▶ **YOUR ASSIGNMENT**
Your answer must be a word-for-word copy of the listing, with all pictures excluded.

*** Begin section ***

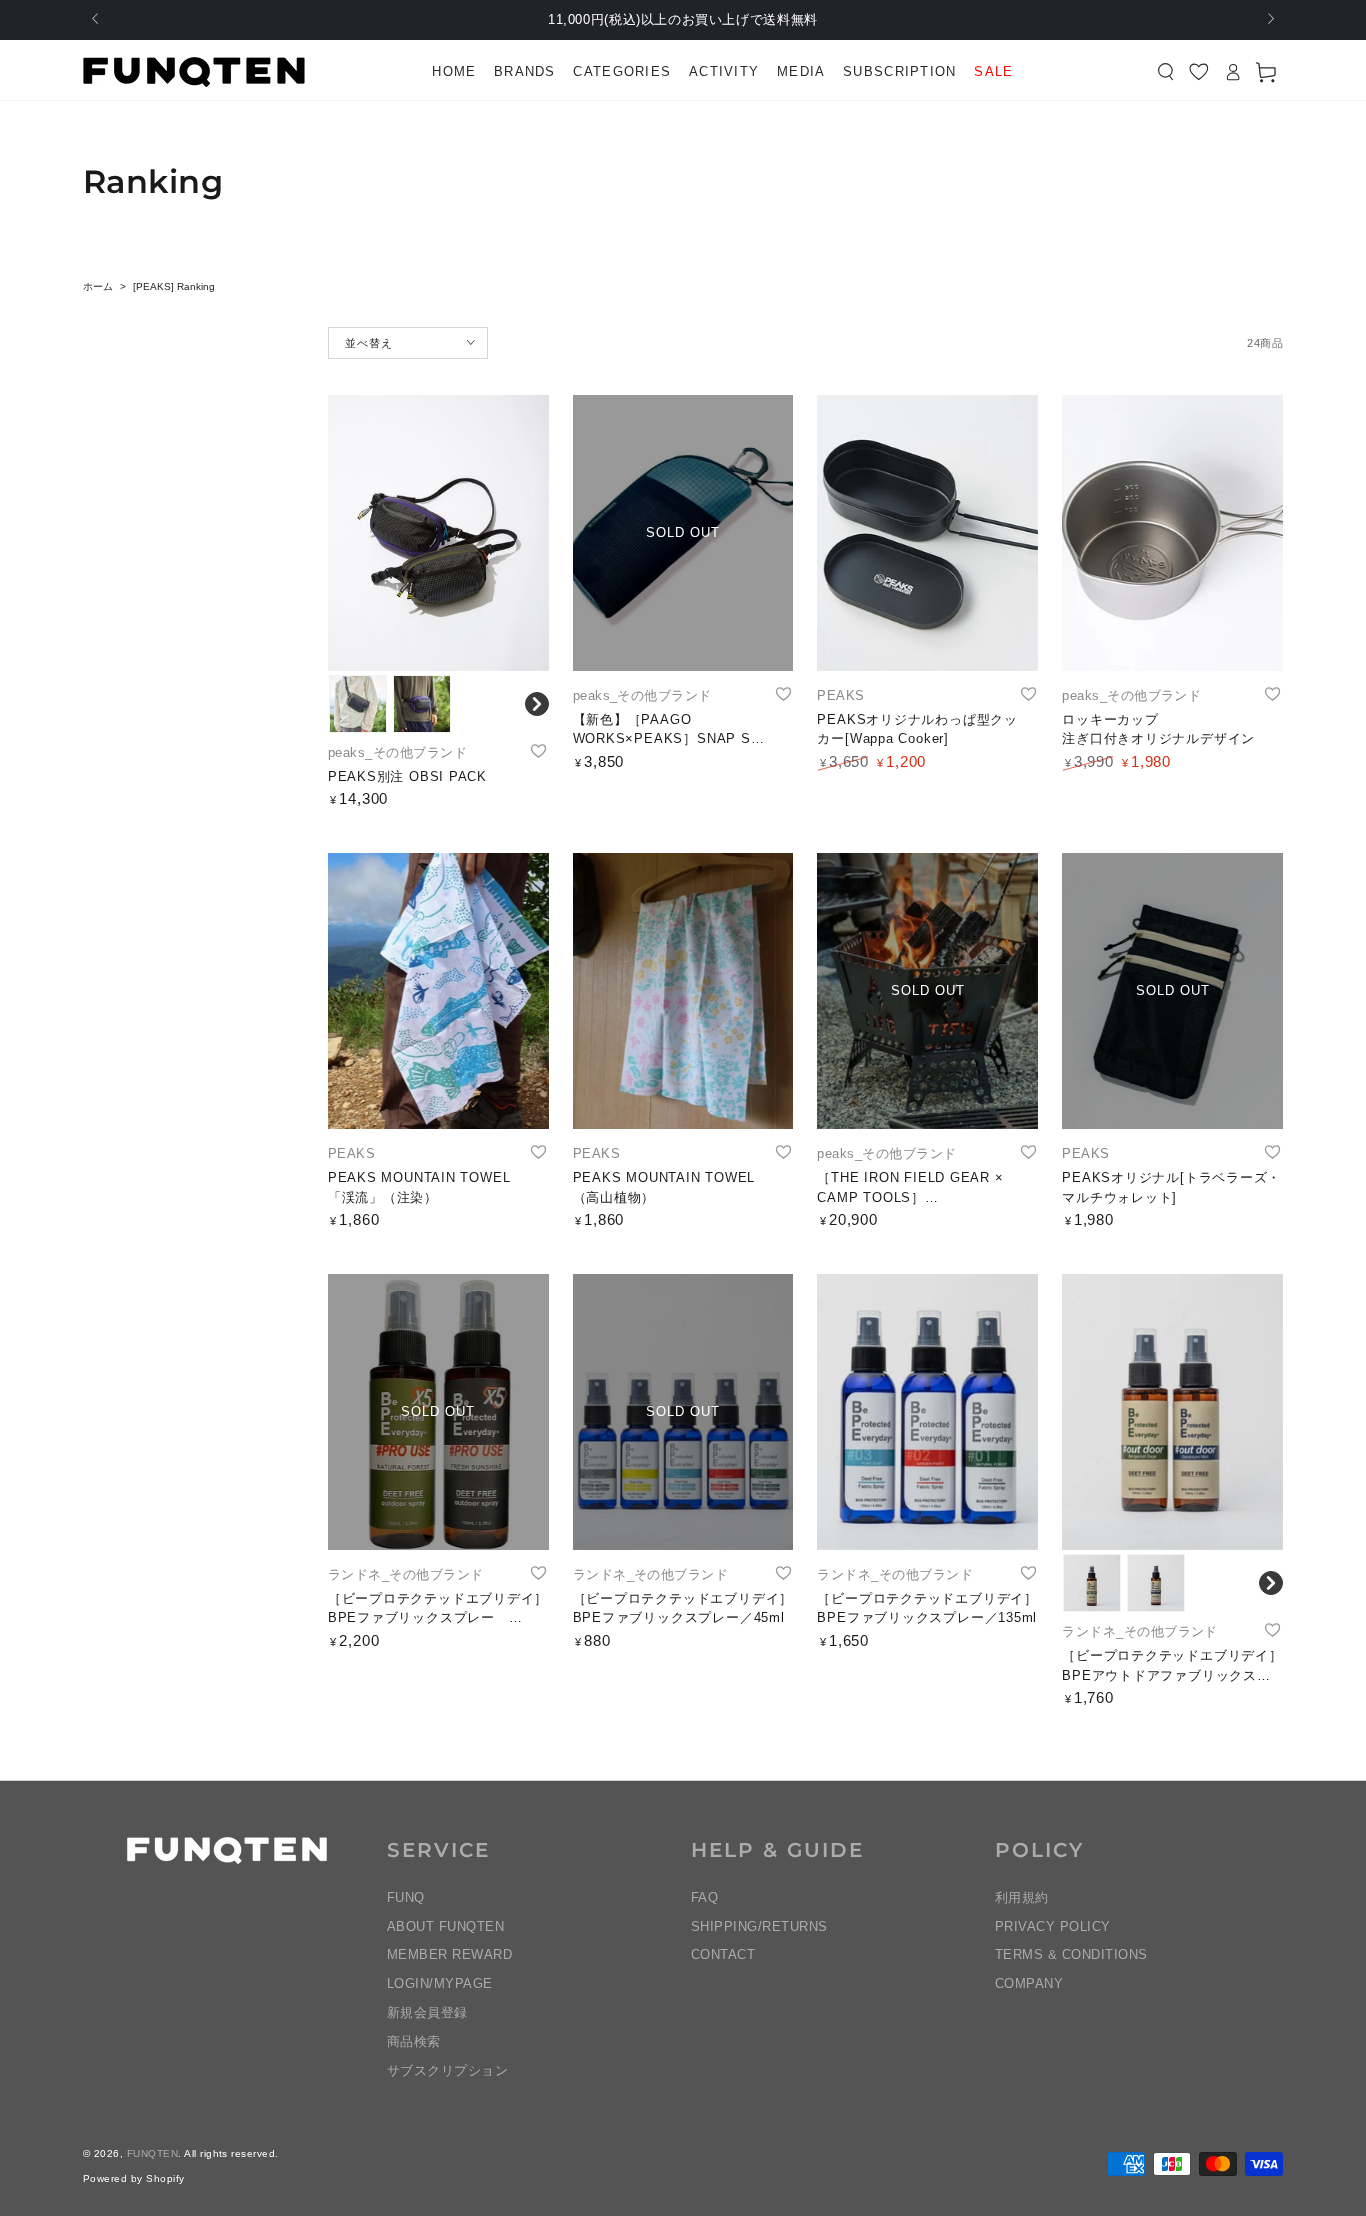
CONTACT (723, 1954)
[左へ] (96, 20)
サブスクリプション (447, 2070)
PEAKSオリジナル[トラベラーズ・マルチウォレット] (1171, 1187)
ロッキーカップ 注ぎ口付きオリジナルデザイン (1158, 729)
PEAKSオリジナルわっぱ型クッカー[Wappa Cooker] (917, 729)
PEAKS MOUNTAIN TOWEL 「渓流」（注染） (419, 1187)
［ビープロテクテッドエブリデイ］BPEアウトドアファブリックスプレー (1172, 1666)
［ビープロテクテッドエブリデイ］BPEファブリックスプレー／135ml (927, 1608)
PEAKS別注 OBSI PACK (407, 776)
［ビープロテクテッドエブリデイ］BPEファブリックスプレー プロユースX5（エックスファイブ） (438, 1609)
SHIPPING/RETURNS (759, 1926)
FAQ (704, 1897)
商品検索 (414, 2041)
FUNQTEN (152, 2153)
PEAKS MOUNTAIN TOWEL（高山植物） (664, 1187)
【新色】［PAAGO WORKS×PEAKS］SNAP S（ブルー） (662, 730)
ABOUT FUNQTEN (445, 1926)
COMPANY (1029, 1983)
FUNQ (406, 1897)
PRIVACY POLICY (1053, 1926)
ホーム (98, 286)
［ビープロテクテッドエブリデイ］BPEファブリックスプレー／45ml (683, 1608)
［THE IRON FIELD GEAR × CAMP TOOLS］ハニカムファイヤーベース (910, 1188)
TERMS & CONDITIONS (1071, 1954)
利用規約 (1022, 1897)
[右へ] (1269, 20)
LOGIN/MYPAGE (440, 1983)
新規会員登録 (427, 2012)
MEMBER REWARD (449, 1954)
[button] (1166, 72)
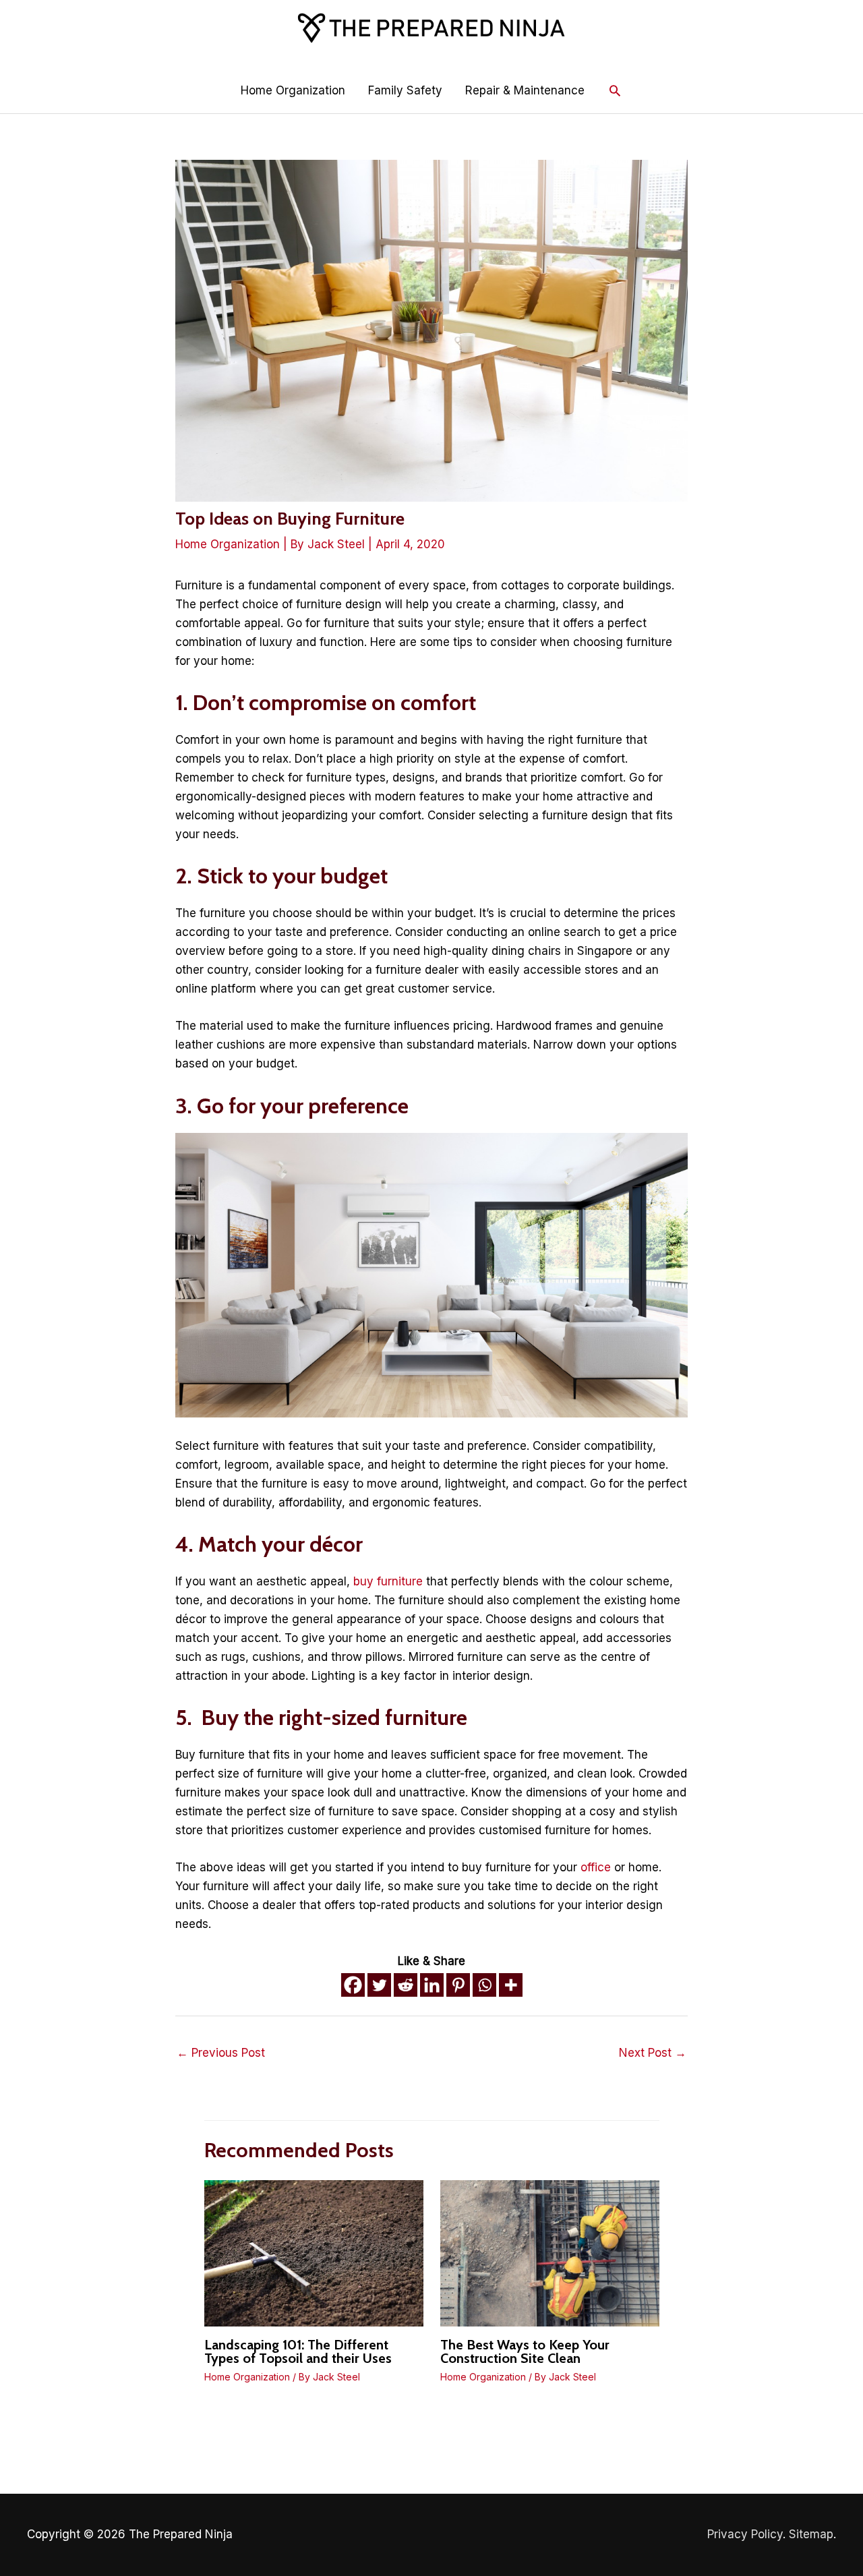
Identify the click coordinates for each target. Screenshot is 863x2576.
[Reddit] (405, 1985)
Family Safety (405, 90)
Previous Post (221, 2052)
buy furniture (388, 1581)
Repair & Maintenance (525, 90)
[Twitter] (379, 1985)
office (596, 1867)
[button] (614, 90)
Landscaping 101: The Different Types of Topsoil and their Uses (298, 2351)
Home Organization (293, 90)
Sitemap (811, 2534)
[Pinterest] (458, 1985)
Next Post (652, 2052)
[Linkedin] (432, 1985)
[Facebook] (353, 1985)
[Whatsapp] (484, 1985)
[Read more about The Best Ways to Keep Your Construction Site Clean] (549, 2252)
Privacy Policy (745, 2534)
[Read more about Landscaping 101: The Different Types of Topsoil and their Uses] (313, 2252)
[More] (511, 1985)
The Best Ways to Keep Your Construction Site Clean (524, 2351)
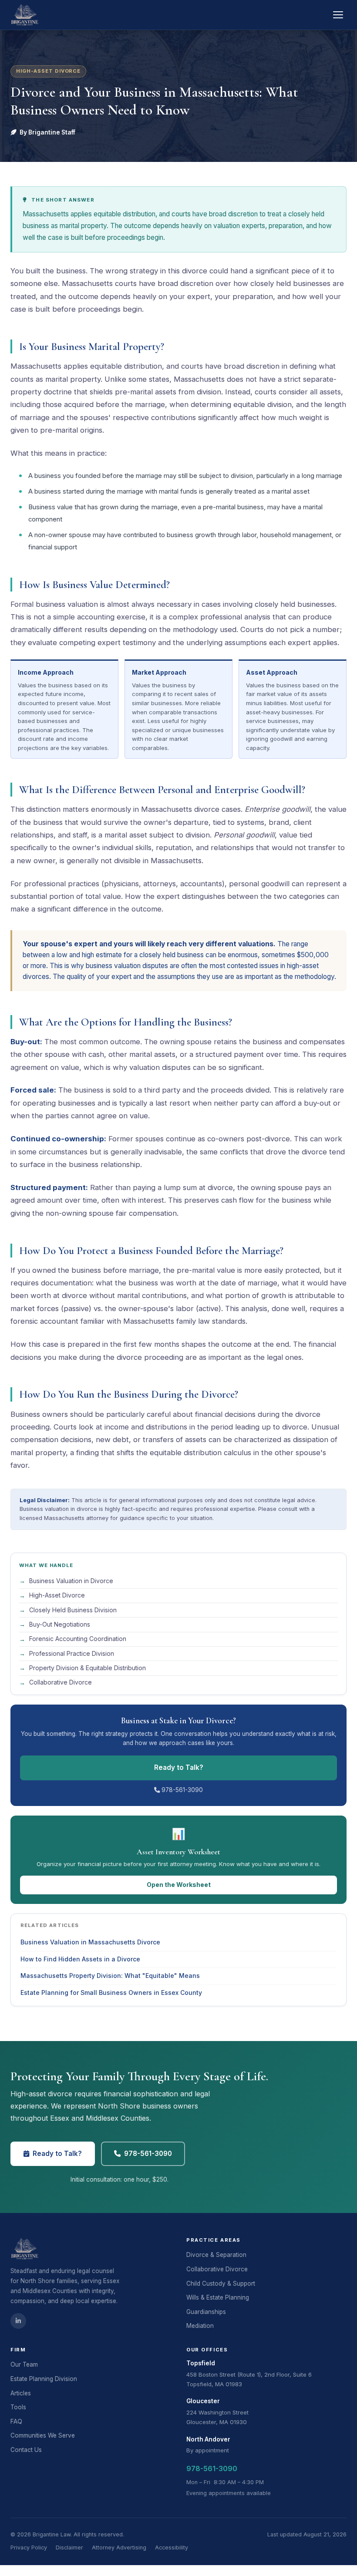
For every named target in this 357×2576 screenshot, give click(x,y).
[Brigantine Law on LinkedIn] (18, 2321)
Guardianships (206, 2311)
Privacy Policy (28, 2547)
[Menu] (338, 15)
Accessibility (171, 2547)
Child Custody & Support (220, 2283)
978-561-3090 (181, 1789)
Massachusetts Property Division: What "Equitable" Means (110, 1975)
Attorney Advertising (119, 2547)
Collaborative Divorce (217, 2269)
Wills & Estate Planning (217, 2297)
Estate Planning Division (43, 2378)
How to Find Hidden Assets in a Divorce (80, 1959)
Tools (18, 2407)
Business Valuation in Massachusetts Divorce (90, 1942)
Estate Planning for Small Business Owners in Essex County (111, 1992)
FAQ (16, 2421)
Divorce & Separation (216, 2254)
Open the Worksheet (179, 1884)
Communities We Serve (42, 2435)
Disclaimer (69, 2547)
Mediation (200, 2325)
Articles (20, 2393)
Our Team (24, 2364)
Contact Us (26, 2449)
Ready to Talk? (178, 1767)
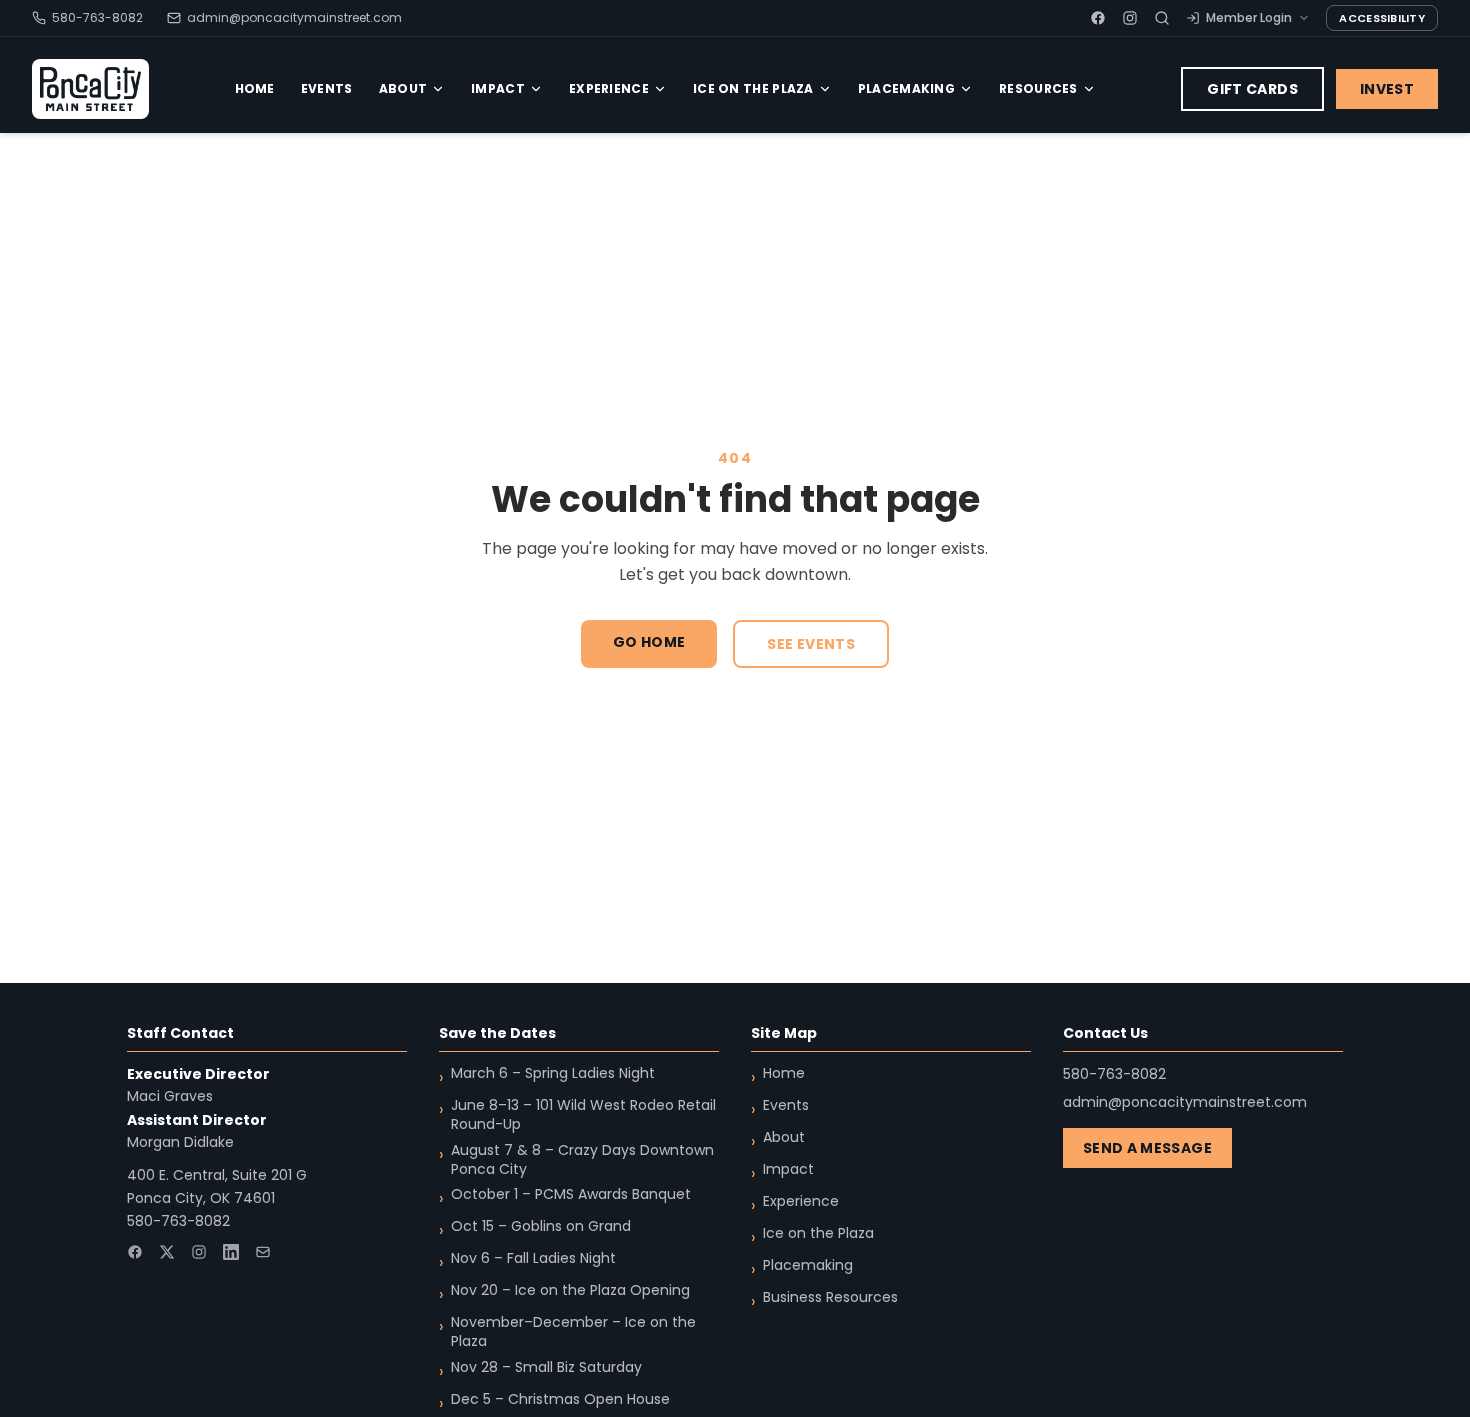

*** End section ***

▶ **TASK SOLUTION**
CONTACT (723, 1954)
[左へ] (96, 20)
サブスクリプション (447, 2070)
PEAKSオリジナル[トラベラーズ・マルチウォレット] (1171, 1187)
ロッキーカップ 注ぎ口付きオリジナルデザイン (1158, 729)
PEAKSオリジナルわっぱ型クッカー[Wappa Cooker] (917, 729)
PEAKS MOUNTAIN TOWEL 「渓流」（注染） (419, 1187)
［ビープロテクテッドエブリデイ］BPEアウトドアファブリックスプレー (1172, 1666)
［ビープロテクテッドエブリデイ］BPEファブリックスプレー／135ml (927, 1608)
PEAKS別注 OBSI PACK (407, 776)
［ビープロテクテッドエブリデイ］BPEファブリックスプレー プロユースX5（エックスファイブ） (438, 1609)
SHIPPING/RETURNS (759, 1926)
FAQ (704, 1897)
商品検索 (414, 2041)
FUNQTEN (152, 2153)
PEAKS MOUNTAIN TOWEL（高山植物） (664, 1187)
【新色】［PAAGO WORKS×PEAKS］SNAP S（ブルー） (662, 730)
ABOUT FUNQTEN (445, 1926)
COMPANY (1029, 1983)
FUNQ (406, 1897)
PRIVACY POLICY (1053, 1926)
ホーム (98, 286)
［ビープロテクテッドエブリデイ］BPEファブリックスプレー／45ml (683, 1608)
［THE IRON FIELD GEAR × CAMP TOOLS］ハニカムファイヤーベース (910, 1188)
TERMS & CONDITIONS (1071, 1954)
利用規約 (1022, 1897)
[右へ] (1269, 20)
LOGIN/MYPAGE (440, 1983)
新規会員登録 (427, 2012)
MEMBER REWARD (449, 1954)
[button] (1166, 72)
Identify the click coordinates for each target. Screenshot is 863x2576.
[Reddit] (405, 1985)
Family Safety (405, 90)
Previous Post (221, 2052)
buy furniture (388, 1581)
Repair & Maintenance (525, 90)
[Twitter] (379, 1985)
office (596, 1867)
[button] (614, 90)
Landscaping 101: The Different Types of Topsoil and their Uses (298, 2351)
Home Organization (293, 90)
Sitemap (811, 2534)
[Pinterest] (458, 1985)
Next Post (652, 2052)
[Linkedin] (432, 1985)
[Facebook] (353, 1985)
[Whatsapp] (484, 1985)
[Read more about The Best Ways to Keep Your Construction Site Clean] (549, 2252)
Privacy Policy (745, 2534)
[Read more about Landscaping 101: The Different Types of Topsoil and their Uses] (313, 2252)
[More] (511, 1985)
The Best Ways to Keep Your Construction Site Clean (524, 2351)
For every named target in this 357×2576 screenshot, give click(x,y).
[Brigantine Law on LinkedIn] (18, 2321)
Guardianships (206, 2311)
Privacy Policy (28, 2547)
[Menu] (338, 15)
Accessibility (171, 2547)
Child Custody & Support (220, 2283)
978-561-3090 (181, 1789)
Massachusetts Property Division: What "Equitable" Means (110, 1975)
Attorney Advertising (119, 2547)
Collaborative Divorce (217, 2269)
Wills & Estate Planning (217, 2297)
Estate Planning Division (43, 2378)
How to Find Hidden Assets in a Divorce (80, 1959)
Tools (18, 2407)
Business Valuation in Massachusetts Divorce (90, 1942)
Estate Planning for Small Business Owners in Essex County (111, 1992)
FAQ (16, 2421)
Divorce & Separation (216, 2254)
Open the Worksheet (179, 1884)
Communities We Serve (42, 2435)
Disclaimer (69, 2547)
Mediation (200, 2325)
Articles (20, 2393)
Our Team (24, 2364)
Contact Us (26, 2449)
Ready to Talk? (178, 1767)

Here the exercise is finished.